**Your instructions**: Could you filter the records below down to the lines that include the word "computer"?
BEGIN Given data
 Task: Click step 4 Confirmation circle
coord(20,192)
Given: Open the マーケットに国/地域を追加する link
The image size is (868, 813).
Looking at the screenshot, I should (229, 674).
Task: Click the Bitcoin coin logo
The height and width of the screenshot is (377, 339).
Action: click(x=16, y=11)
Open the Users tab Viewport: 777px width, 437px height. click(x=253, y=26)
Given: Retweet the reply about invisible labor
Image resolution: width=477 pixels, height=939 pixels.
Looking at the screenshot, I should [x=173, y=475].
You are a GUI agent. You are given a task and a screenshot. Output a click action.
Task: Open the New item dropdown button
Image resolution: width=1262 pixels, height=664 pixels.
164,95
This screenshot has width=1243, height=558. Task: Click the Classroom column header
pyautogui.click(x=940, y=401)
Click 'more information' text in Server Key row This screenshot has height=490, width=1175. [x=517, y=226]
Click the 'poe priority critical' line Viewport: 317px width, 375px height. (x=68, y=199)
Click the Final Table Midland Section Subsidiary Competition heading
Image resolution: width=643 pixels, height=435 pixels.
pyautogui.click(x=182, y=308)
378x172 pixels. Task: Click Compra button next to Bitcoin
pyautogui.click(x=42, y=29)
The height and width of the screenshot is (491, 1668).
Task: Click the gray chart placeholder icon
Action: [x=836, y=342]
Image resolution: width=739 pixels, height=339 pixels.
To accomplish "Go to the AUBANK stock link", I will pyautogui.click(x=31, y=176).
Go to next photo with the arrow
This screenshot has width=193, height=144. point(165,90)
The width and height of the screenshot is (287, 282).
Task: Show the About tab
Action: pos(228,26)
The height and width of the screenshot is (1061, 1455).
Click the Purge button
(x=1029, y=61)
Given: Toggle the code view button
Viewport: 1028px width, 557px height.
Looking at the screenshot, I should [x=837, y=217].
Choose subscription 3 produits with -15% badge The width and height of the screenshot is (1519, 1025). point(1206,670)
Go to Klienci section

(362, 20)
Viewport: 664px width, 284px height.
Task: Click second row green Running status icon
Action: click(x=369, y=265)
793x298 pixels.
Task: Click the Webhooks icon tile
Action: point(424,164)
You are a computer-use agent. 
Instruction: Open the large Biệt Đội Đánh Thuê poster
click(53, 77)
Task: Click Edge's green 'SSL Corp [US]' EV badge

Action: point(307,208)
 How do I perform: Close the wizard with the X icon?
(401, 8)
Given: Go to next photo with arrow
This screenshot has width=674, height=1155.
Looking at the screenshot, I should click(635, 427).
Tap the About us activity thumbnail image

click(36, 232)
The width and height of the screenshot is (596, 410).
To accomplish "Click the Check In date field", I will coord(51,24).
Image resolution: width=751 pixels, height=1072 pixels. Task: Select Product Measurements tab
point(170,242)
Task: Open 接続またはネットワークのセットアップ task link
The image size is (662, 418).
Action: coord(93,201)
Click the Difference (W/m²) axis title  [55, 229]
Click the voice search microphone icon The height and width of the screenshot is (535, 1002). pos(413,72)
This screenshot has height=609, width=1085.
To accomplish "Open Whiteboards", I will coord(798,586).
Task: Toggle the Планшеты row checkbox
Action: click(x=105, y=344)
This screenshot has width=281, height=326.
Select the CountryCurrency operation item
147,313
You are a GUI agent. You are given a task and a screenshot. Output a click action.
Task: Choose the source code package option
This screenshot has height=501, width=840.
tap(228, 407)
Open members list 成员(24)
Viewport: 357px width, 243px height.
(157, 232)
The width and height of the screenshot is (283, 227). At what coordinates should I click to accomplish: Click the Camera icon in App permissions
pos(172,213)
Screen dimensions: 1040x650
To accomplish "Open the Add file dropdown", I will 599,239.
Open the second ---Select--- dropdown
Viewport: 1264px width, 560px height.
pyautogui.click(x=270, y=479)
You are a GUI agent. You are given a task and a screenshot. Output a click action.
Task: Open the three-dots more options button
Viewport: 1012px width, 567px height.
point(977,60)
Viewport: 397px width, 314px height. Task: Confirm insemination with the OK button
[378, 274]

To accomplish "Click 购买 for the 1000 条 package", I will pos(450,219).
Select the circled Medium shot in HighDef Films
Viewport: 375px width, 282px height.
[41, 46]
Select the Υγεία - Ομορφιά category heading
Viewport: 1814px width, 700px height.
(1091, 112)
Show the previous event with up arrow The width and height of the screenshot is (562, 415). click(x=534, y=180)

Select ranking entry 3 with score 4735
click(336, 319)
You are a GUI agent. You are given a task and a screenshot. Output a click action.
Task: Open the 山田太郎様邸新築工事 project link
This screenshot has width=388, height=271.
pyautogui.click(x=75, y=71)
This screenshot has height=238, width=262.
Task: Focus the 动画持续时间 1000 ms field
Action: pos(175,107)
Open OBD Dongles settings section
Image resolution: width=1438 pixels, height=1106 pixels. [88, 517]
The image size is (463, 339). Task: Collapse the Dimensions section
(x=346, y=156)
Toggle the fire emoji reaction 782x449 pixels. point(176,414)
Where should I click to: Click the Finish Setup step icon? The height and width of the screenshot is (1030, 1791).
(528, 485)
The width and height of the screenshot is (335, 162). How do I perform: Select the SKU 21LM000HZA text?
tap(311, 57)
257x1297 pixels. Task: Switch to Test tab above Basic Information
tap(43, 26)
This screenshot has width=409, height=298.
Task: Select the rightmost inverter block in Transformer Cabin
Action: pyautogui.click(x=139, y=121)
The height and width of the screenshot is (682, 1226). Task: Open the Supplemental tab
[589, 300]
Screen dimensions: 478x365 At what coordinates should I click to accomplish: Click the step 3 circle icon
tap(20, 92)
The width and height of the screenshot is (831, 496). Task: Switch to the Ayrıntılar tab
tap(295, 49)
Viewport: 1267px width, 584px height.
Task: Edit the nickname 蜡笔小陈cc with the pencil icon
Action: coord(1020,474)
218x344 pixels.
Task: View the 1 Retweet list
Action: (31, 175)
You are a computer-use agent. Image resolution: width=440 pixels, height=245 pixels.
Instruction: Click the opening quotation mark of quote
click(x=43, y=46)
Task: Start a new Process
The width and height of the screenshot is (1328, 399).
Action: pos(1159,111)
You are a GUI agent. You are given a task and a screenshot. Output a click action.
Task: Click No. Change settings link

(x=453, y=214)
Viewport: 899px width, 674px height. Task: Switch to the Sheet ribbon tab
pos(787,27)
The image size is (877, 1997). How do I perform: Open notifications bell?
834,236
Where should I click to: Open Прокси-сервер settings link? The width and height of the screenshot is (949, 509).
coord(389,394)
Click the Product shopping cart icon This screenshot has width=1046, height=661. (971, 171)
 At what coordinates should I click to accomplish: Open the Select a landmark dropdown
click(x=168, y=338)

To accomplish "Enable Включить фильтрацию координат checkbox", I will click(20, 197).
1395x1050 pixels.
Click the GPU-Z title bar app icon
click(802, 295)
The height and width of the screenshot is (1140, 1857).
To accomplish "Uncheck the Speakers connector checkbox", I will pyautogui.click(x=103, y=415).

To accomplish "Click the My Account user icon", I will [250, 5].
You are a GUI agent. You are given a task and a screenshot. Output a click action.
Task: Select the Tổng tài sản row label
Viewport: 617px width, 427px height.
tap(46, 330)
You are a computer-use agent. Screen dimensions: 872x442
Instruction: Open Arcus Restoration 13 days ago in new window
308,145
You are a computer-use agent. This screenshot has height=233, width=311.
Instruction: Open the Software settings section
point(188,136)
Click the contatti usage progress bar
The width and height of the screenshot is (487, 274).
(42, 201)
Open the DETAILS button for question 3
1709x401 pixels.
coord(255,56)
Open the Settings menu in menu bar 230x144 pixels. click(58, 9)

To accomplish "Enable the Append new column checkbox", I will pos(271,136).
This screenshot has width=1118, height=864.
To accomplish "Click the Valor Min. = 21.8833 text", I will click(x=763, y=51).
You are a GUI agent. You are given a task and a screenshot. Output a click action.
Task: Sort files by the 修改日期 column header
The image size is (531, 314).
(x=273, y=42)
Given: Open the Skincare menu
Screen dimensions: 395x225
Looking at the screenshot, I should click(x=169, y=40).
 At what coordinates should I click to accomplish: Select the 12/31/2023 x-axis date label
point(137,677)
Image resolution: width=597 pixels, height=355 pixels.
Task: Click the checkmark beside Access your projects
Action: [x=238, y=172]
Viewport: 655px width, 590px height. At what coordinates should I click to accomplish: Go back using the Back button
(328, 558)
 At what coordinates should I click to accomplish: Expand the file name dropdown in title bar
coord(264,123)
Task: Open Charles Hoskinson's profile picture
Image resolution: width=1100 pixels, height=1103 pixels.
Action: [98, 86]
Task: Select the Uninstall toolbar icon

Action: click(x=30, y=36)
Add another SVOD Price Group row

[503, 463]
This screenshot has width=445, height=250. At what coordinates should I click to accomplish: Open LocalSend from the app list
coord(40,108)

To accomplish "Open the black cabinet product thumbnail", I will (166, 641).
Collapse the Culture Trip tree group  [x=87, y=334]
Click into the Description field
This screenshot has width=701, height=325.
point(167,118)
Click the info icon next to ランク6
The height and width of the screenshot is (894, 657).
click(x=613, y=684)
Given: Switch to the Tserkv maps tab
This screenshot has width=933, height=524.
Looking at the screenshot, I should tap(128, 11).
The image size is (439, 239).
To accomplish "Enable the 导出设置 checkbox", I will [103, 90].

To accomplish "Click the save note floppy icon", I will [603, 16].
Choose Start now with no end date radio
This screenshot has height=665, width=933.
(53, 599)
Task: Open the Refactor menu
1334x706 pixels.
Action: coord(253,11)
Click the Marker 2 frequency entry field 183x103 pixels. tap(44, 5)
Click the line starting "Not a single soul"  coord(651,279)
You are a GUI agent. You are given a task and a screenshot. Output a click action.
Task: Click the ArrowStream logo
END Given data
**Response to this task**:
You are a computer-use agent. 
You are a computer-use agent. Image resolution: width=440 pixels, height=245 pixels.
You are a computer-use agent. Screen dimensions: 872x442
You are a computer-use agent. This screenshot has height=233, width=311.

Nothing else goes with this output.